Most Australian property buyers never give a thought to what kind of title they're getting. They assume "owned" means owned, and for the overwhelming majority of residential land in Australia, they're right. But "title" comes in several flavours, and the differences matter when you're buying vacant land — because the type of title affects what you can do with the land, how quickly you can finance it, and what the State actually guarantees about your ownership.
The dominant system is Torrens title, named after Sir Robert Torrens who introduced it in South Australia in 1858 and which now covers virtually all freehold residential land in Australia. The idea is elegant: each state keeps a single authoritative electronic register of who owns what, and being recorded on the register is ownership. You don't need a chain of deeds going back to Federation; you need a current title search. Two principles do the heavy lifting. Indefeasibility means that once you're registered as the proprietor, the State guarantees your title and it can only be defeated in narrow circumstances — fraud, registry error, or a small set of overriding interests. The mirror principle means the register is meant to reflect everything that legally affects the land — mortgages, easements, covenants, leases, caveats. A clean Torrens search is the first piece of evidence that what the seller is selling is actually theirs to sell.

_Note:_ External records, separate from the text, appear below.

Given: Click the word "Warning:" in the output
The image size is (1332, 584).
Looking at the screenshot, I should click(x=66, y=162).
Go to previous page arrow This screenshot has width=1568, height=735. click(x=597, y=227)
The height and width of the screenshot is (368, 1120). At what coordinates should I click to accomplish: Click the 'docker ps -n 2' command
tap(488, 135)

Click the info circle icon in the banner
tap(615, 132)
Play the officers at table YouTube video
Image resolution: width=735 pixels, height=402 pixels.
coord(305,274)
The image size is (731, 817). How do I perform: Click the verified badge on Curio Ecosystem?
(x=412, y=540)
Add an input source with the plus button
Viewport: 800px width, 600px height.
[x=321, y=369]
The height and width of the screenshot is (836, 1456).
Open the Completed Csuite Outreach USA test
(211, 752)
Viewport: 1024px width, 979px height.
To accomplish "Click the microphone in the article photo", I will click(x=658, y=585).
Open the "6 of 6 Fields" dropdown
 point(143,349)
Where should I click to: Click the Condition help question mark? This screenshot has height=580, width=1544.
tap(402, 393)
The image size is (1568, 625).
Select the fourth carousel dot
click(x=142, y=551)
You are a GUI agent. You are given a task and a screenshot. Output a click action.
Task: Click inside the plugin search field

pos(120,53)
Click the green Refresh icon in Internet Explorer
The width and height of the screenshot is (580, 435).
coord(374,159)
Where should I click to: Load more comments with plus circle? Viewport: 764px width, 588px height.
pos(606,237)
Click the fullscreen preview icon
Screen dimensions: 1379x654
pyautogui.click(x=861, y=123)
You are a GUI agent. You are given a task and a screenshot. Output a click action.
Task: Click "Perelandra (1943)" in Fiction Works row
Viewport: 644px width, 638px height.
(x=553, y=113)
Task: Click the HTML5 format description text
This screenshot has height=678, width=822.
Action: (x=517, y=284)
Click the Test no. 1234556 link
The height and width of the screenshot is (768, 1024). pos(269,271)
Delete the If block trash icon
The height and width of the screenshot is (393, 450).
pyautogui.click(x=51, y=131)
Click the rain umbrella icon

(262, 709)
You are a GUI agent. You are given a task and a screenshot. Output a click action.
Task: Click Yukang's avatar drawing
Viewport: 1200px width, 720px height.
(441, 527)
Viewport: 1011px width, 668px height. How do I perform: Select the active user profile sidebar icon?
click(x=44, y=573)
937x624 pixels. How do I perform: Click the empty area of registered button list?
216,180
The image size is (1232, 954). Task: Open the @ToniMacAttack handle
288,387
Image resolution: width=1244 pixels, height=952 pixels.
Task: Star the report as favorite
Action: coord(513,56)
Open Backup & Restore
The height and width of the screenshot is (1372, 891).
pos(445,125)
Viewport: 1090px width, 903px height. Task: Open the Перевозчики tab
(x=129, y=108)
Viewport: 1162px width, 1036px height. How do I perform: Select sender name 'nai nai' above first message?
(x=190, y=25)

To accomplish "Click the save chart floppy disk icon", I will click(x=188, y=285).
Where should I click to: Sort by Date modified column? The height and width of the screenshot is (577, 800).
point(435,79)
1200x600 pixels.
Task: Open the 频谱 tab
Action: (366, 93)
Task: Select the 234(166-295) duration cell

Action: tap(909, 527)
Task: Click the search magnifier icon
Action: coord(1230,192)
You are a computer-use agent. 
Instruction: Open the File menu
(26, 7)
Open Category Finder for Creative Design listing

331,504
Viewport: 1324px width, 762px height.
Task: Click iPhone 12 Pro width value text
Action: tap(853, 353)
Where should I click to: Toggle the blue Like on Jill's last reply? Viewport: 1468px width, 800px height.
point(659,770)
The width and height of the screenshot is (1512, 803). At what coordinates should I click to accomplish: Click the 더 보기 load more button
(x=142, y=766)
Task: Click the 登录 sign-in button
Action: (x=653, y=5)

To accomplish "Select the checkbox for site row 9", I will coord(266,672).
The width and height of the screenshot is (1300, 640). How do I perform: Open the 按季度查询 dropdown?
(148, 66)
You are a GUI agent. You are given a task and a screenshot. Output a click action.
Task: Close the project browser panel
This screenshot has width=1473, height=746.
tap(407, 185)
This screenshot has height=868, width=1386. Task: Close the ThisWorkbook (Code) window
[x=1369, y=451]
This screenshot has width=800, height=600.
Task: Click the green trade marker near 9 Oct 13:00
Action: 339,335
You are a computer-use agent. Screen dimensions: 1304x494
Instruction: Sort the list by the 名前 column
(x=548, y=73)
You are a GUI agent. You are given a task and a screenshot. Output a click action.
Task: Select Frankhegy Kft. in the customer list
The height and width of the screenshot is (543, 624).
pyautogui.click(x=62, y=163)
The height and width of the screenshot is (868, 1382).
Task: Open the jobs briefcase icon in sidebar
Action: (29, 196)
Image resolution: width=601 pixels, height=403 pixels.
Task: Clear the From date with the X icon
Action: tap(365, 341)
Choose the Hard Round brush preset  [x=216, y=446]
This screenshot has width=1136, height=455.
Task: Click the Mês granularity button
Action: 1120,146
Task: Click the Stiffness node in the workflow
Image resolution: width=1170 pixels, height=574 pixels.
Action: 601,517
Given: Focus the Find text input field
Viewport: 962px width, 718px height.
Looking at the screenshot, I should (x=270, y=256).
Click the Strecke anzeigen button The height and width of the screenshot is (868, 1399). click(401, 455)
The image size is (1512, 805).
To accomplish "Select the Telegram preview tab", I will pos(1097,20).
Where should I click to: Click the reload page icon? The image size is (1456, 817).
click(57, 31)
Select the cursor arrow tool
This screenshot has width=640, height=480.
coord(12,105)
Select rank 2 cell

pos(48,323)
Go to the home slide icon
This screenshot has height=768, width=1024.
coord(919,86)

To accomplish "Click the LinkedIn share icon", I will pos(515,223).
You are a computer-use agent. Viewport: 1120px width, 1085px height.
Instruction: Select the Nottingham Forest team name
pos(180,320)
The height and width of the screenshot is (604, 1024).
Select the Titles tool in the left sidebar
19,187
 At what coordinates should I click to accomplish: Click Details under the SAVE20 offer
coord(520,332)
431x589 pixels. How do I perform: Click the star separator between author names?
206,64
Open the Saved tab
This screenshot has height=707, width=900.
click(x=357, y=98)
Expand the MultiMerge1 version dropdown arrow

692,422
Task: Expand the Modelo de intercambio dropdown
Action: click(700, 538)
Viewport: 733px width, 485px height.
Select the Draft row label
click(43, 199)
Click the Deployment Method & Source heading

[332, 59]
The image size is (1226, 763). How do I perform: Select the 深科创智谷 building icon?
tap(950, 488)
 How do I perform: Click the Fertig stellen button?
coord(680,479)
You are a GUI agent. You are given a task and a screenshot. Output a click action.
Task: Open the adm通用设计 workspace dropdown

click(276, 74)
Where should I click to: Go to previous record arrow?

You may encounter other types, especially on older lots and in particular jurisdictions. Strata title carves a building into separately owned "lots" plus shared "common property"; it's rare for vacant land but appears in some townhouse and unit developments. Community title is essentially Torrens-with-extras: each lot has its own freehold, but a Community Management Statement (Queensland) or by-laws govern shared roads, parks and fencing across the estate. Old System or "General Law" land predates Torrens and survives in pockets of NSW, Victoria and Tasmania — title depends on tracing deeds back to a Crown grant, which is slower, more expensive and harder to finance. The ACT is unusual: all land is technically leasehold from the Commonwealth on (typically) 99-year terms, but practically operates like Torrens freehold with use conditions in the Crown Lease.
Settlement itself has gone digital. Property Exchange Australia (PEXA) handles around 99% of conveyancing transactions through electronic lodgement. You don't "use" PEXA — your conveyancer or solicitor does — but it means settlement happens in around 30 minutes with funds and title transferring simultaneously.
It's worth knowing what a title search shows and what it doesn't. It shows the registered owner, the legal description (lot on plan), mortgages, registered easements, covenants, caveats and leases. It does not show unregistered easements, short tenancies, council orders or notices, zoning, contamination, flood or bushfire status, heritage listings, building defects or unpaid rates. Those require separate searches — covered in later posts in this series.
Questions worth asking the seller (and your conveyancer):
- What is the title type — Torrens, Old System, strata, community, or Crown lease?
- Can I see a current title search (within the last 30 days) and copies of every registered dealing referenced on it?
- For Old System land: is there a solicitor's certificate of title and a full chain of deeds?
- Have you (the seller) had any unregistered claims, encroachments or boundary disputes raised against the land?
- Will the title be paper or electronic at settlement, and who currently controls the electronic Certificate of Title?
Who can help. A licensed conveyancer or property solicitor should be the first person on your list — typically $1,200–$2,500 for a vacant-land conveyance plus disbursements. Conveyancers handle routine Torrens transactions efficiently; solicitors are better for anything unusual (Old System, contested covenants, complex easements). Title insurance — an optional one-off premium typically $300–$700 — can cover risks the State guarantee doesn't, including boundary errors and certain unregistered interests.
A clean Torrens title doesn't tell you the land is good for your purposes — only that the legal foundation is sound. Everything else in this series builds on that.
This article is general information only — a starting point for your own questions, not legal, financial or professional advice. Title law and conveyancing rules vary by state and territory and are subject to change. Always engage a licensed conveyancer or solicitor and request from the seller of any block of land the specific documents named above. Independent professional advice should be obtained before making any property decision.